Gettin those plank minutes in!

Gettin those plank minutes in!

Strength: SHOULDER PRESS

Every 2:30 for 5 sets perform 3 Shoulder press

WOD: AMRAP 12:00

1 Strict pull-up, 2 push-ups, 3 air squats

2 strict pull-ups, 4 push-ups, 6 air squats

3 strict pull-ups, 6 push-ups, 9 air squats

Etc.

Intended Stimulus: The goal of this workout is to accumulate a moderate to high volume of strict movements. Focus on the strict nature of each movement and range of motion instead of the speed and intensity of each movement.

1/15/19

We’re almost half way through PLANK-uary!   *I helped you out with your math again Matt. :)

We’re almost half way through PLANK-uary!

*I helped you out with your math again Matt. :)

Strength: E3MOM for 5 Sets

1 Hang squat clean + 1 squat clean

*Perform a set every 3:00. The athlete may drop the bar after the hang squat clean, before performing the full squat clean. The bar should not be on the ground for more than 0:05.

*The first set should be challenging but allow for a build up for at least the first 3 sets. All sets should be at roughly 80% and above the top weight used for the day.

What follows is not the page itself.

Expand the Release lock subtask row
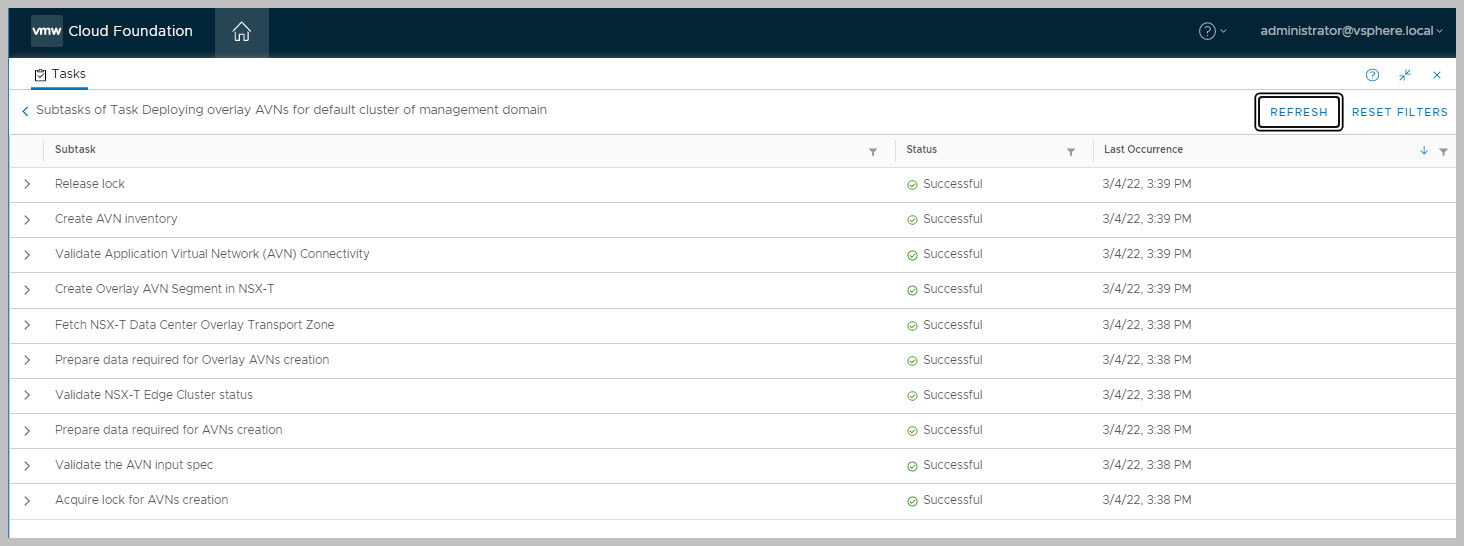Image resolution: width=1464 pixels, height=546 pixels. pos(27,184)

Part 2: In 10:00 build to 6RM Back squat

1/12/19

Partner WOD:

As a team of 2, complete the following for time:

100 Dumbbell Push Press (50lbs/35lbs), while partner holds a handstand against wall.

75 Dumbbell Squat Cleans (50lbs/35lb), while partner holds a wall squat at parallel

50-50-40-40-30-30-20-20-10-10 Double Unders, while partner holds a Ring Support

*Partners may switch as needed for the first two exercises and partners must alternate sets of Double Unders. Reps may not be accumulated if the static hold is not being held.

*All reps completed before moving on to next exercise **There is a 20:00 CAP on the workout!